EXERCISE INPUT Start Marker
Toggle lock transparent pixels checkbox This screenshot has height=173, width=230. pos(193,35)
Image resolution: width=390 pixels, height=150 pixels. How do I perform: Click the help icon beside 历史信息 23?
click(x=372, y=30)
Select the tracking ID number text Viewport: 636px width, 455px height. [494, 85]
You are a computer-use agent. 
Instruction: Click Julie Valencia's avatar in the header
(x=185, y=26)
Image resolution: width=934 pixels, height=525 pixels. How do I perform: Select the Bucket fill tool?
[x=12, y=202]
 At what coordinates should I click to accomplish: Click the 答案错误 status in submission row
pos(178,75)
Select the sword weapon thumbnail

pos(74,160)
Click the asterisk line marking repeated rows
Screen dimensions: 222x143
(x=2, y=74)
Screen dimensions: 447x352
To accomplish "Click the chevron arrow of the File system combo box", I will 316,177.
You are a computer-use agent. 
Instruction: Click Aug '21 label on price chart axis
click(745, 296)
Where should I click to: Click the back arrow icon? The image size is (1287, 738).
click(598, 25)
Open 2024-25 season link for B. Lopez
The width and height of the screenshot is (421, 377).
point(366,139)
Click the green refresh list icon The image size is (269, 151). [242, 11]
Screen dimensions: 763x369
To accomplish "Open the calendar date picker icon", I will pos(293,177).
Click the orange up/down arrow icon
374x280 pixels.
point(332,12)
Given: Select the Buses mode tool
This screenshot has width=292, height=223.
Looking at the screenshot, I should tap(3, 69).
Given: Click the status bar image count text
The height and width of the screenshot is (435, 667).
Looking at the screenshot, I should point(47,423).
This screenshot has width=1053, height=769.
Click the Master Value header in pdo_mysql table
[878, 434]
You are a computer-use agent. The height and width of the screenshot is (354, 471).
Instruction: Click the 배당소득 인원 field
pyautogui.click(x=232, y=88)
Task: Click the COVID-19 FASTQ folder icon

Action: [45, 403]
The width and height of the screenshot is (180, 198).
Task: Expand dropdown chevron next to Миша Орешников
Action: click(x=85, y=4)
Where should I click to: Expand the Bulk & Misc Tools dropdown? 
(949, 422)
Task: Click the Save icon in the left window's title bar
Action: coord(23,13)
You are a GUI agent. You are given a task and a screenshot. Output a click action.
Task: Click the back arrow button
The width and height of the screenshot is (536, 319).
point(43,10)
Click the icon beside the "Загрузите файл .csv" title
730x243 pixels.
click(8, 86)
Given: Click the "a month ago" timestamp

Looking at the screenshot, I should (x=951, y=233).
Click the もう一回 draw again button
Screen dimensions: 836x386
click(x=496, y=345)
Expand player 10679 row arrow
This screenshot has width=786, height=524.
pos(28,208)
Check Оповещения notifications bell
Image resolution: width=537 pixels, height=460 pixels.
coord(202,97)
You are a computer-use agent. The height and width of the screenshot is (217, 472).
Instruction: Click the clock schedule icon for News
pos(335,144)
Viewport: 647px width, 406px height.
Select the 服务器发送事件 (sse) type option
EXERCISE INPUT End Marker
## EXERCISE DESCRIPTION
Each line above that includes "will" counts once; state the total and nothing more.

## EXERCISE RESULT
2